O xadrez político das eleições estaduais de 2026 em Pernambuco: o impasse na escolha dos senadores na chapa de Raquel Lyra.


Pelo andar da carruagem política, possivelmente esse impasse criado junto à federação União Progressista, que deve indicar um dos senadores na composição da chapa da governadora Raquel Lyra(PSD-PE), tende a uma judicialização, o que implica dizer que o impasse não seria resolvido até a convenção que homologaria a sua candidatura à reeleição, prevista para o início de agosto. A solução deveria passar pela construção de um consenso, algo improvável nesse momento, mesmo que a governadora tenha externado sua preferência pelo nome do ex-prefeito de Petrolina, Miguel Coelho, do União Brasil.
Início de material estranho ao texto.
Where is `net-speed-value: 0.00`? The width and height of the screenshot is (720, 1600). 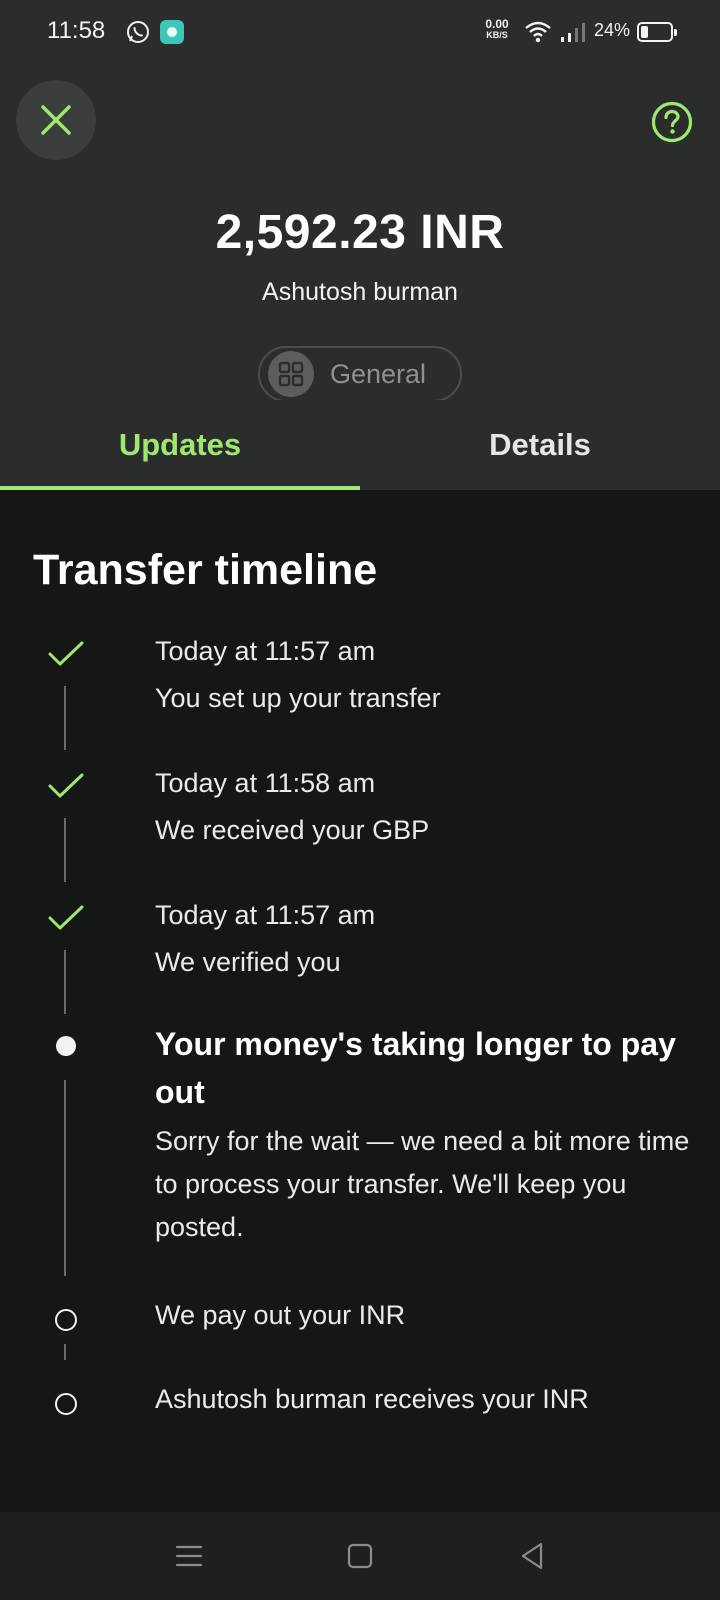
net-speed-value: 0.00 is located at coordinates (497, 24).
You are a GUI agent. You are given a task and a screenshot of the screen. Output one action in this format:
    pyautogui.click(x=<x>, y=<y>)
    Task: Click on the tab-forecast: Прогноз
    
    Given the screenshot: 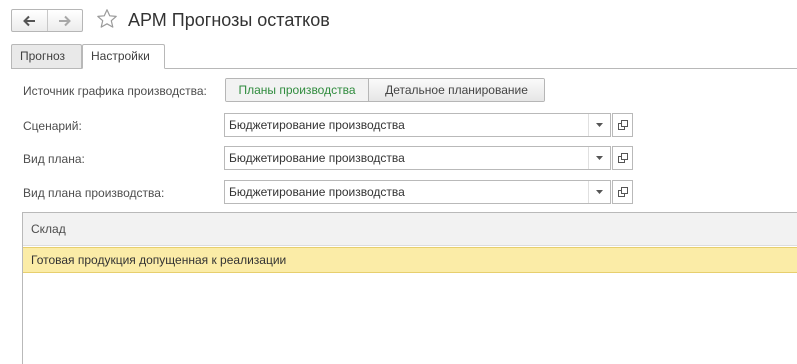 What is the action you would take?
    pyautogui.click(x=46, y=56)
    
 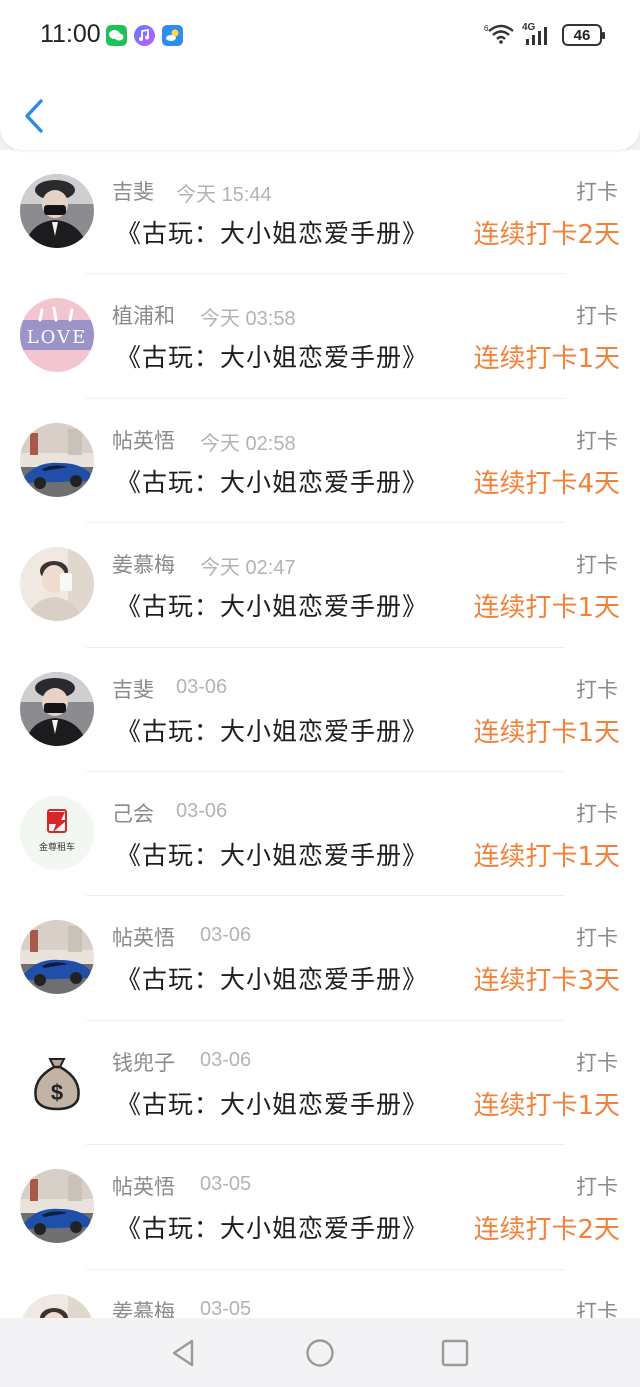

Ontem saiu uma pesquisa sobre a disputa ao Senado Federal no estado, indicando uma tendência já observada em sondagens anteriores, da eleição de um nome de perfil mais à esquerda e um nome de perfil mais conservador, quem sabe de centro-direita. 

Pela grande capilaridade política alcançada ao longo de anos de atuação, o deputado federal Eduardo da Fonte(PP-PE) aparece em terceiro lugar nesta pesquisa, ameaçando, eventualmente, caso se confirme o seu nome de algum modo,  a eleição do nome do senador Humberto Costa, do PT, que integra a chapa do ex-prefeito João Campos(PSB-PE). A reeleição do senador é prioridade da legenda no estado. João Campos montou uma chapa puro-sangue, mas o eleitorado parece decidido a não apostar todas as fichas em dois nomes de perfil progressista como representantes do estado na Casa Alta. Salvo melhor juízo, o próprio Humberto Costa acenou para esta preocupação no início das conjecturas em torno da formação da chapa de João Campos. Eduardo da Fonte chegou a conversar acerca da possibilidade de uma composição com o socialista João Campos, algo que serviu de argumento para a governadora não endossar o seu nome em sua chapa de reeleição. 

Marília Arraes segue firme na dianteira das pesquisas de intenção de voto para o Senado Federal em Pernambuco. Sugere-se que seja uma hegemonia inquebrantável, algo já detectado muito antes das definições de chapa. Ela inclusive tinha um outro projeto político, mas acabou aquiescendo a esta tendência do eleitorado. Pelo andar da carruagem política, na realidade, temos apenas uma vaga me disputa ao Senado por Pernambuco, uma vez que a tendência de eleição de Marília é dada como certa. Humberto Costa disputa este espaço, mas vem sendo acossado por algum nome de perfil conservador, seja Miguel Coelho, seja Eduardo da Fonte, seja um outro nome. Mantida a atual tendência, a eleição de Túlio Gadelha, principalmente em razão de se apresentar como um nome do campo progressista, torna-se improvável. 

A pesquisa do Instituto Conecta entrevistou 2,1 mil eleitores, entre os dias 8 e 11 de julho, em 53 municípios pernambucanos. Está registrada no TSE-PE sob o número: o4263\2026.